M. Alaa Mandour


World class cities are few and far between, sometimes referred to as ‘global cities’ or simply ‘world cities’. There are no more than a dozen metropolitan areas in the world that can claim  this kind of global status. London,  New  York,  Paris,  and  Tokyo  sit  at  the  top  of  this  world  city  hierarchy. They  have  enormous concentrations of economic, political, and cultural clout – measured by such things as the number of corporate headquarters, the size of their stock exchanges, the presence of national and international political bodies, and their role in music, fashion, and other cultural activities. What would it take to make a city claimed by two nations and central to three religions “merely” a city, a place of difference and diversity in which contending ideas and citizenries can co-exist in benign yet creative ways?
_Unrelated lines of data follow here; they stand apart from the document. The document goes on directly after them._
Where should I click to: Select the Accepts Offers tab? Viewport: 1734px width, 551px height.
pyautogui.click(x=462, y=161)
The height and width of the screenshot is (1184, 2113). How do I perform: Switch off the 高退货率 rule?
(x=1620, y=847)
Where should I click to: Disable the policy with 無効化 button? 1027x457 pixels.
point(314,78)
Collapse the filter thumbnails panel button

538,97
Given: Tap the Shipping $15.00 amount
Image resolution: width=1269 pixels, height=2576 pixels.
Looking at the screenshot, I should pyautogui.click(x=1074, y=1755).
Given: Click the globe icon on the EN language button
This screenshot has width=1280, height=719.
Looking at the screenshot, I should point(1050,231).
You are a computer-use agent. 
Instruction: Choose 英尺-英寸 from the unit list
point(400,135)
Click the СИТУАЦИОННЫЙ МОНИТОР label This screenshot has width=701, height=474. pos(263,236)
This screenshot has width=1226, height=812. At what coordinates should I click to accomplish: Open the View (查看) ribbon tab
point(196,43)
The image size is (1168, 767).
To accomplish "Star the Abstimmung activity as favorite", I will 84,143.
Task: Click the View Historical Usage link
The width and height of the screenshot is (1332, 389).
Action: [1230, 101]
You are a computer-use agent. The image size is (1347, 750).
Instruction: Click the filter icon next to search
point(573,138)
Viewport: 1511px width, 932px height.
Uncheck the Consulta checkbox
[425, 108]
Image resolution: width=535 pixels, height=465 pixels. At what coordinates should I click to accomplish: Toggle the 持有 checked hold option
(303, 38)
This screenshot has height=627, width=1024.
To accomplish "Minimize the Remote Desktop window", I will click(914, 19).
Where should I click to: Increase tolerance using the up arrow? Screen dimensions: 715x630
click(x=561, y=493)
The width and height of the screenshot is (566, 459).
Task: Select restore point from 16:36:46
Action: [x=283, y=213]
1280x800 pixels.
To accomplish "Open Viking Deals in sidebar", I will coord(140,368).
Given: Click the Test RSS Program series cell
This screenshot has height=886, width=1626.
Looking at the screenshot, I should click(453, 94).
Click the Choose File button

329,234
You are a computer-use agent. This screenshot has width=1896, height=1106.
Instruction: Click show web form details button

The intractable conflicts in the Middle East and the cycle of violence among Israelis and Palestinians are deeply embedded in historical struggles over national sovereignty and the right to territory. For this reason, questions about whose state will prevail in what physical location have defined the terms of conflict and negotiation. This also has meant that most proposed solutions to  “the  Middle  East  problem”  have  revolved  around  competing  claims  of  nation-states,  their  rights  to existence, and their physical and juridically-sanctioned relationships to each other. While true generally, this framing of the problem has been especially dominant in the case of Jerusalem, a city that is geographically and historically an overlay of spaces and artifacts that carry deep meaning for competing peoples and nations. The current struggles of Palestinians and Israelis to each claim this hallowed ground as their capital city has added yet another layer of complexity, conflict, and political division, all of which is reflected in the competing/dual nomenclature Al-Quds/Jerusalem used to refer to the  city –as well as the violence and contestation that continues to accelerate unabated.